* _Given entries_:
###
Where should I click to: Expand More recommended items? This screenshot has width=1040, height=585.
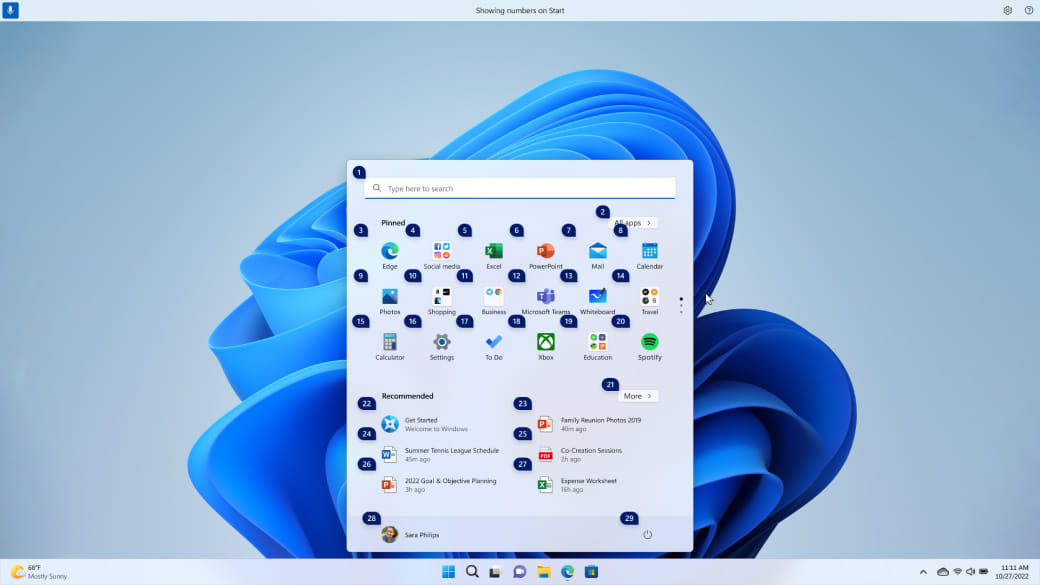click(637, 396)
###
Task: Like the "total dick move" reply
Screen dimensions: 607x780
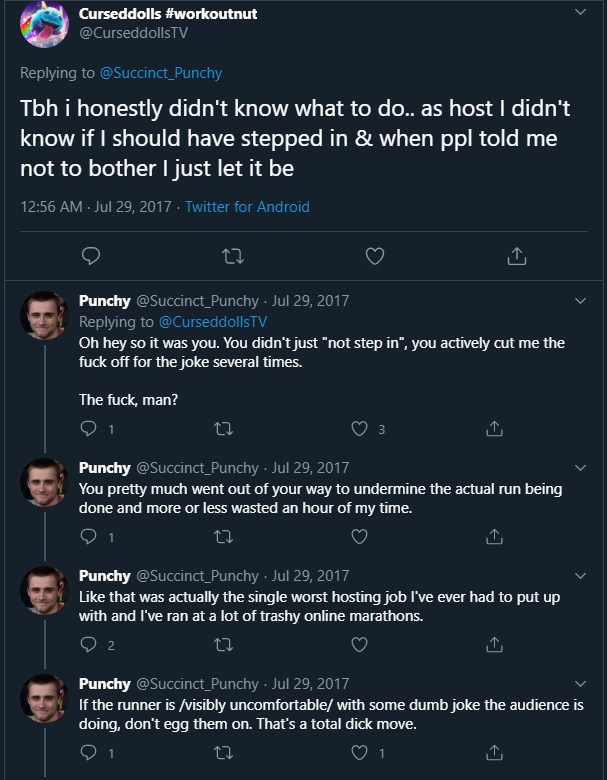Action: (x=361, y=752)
###
Copy word for word the lines starting at the one that contains "Where should I" and ending at the one that contains "click(637, 396)", including both. Leave the pictures out of your copy.

Where should I click to: Expand More recommended items? This screenshot has width=1040, height=585.
click(637, 396)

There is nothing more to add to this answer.